→ Vorliegender Textauszug:
------------------------------

Gegliedert ist die interessante Untersuchung in drei Teile, von denen der erste den Forschungsstand, die von dem Verfasser selbständig problematisierte „Rezeption“ in dem Sinne von Voraussetzungen einer textlichen Abhängigkeitsbestimmung, den (in rund 400 Handschriften und etwa 100 Fragmenten überlieferten, am häufigsten ursprünglich als Kaiserrecht und erst seit 1609 allgemein mit dem später durchgesetzten Namen bezeichneten) Schwabenspiegel und die Augsburger Stadtrechtsquellen von 1156 und 1276 behandelt. Dem folgt der Vergleich von Schwabenspiegel und Augsburger Stadtrecht, der nacheinander den ersten Stadtrechtsteil, den zweiten Stadtrechtsteil, den dritten Stadtrechtsteil, den ländlichen Rechtsraum, Stadtrechtsnachträge, den Codex Krafft und das Lehnrecht betrachtet. Am Ende bietet der Verfasser auf der Grundlage seiner zusammenfassenden Zwischenergebnisse ein Endergebnis zu dem Quellenverhältnis, dem Entstehungsort und der Verfasserschaft und beschließt sein auf einem umfangreichen Quellen- und Literaturverzeichnis (S. XVIII-LXIII) ruhendes Werk mit einem Vergleichsstellenglossar, einer Übersicht über die Handschriftenüberlieferung, Abbildungen der Vergleichsstellen des Codex Krafft der Universitätsbibliothek Gießen (Handschrift 972) und drei Registern der Handschriften, Namen und Sachen.

------------------------------

→ Gespeicherte Daten:
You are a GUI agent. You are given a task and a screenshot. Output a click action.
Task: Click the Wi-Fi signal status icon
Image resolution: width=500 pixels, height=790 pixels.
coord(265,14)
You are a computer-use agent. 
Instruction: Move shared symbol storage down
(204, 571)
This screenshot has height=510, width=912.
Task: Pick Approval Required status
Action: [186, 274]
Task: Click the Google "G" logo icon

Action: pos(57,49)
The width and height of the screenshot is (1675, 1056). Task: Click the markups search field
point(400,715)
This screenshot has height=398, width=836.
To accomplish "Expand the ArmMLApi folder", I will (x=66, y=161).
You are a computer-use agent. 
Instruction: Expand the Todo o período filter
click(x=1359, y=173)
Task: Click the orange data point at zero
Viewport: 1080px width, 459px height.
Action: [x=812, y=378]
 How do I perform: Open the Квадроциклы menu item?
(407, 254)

------------------------------

→ Die Aufgabe:
Beantworte die drei Fragen mithilfe des Textauszugs.
1. In wie viele Teile ist die Untersuchung gegliedert?
2. Seit welchem Jahr wird der Schwabenspiegel allgemein mit dem später durchgesetzten Namen bezeichnet?
3. Welche Seiten umfasst das Quellen- und Literaturverzeichnis?
Die Daten stammen aus einer anderen Quelle als der Textauszug.

→ Endergebnis:
1. In drei Teile.
2. Seit 1609.
3. Die Seiten XVIII bis LXIII.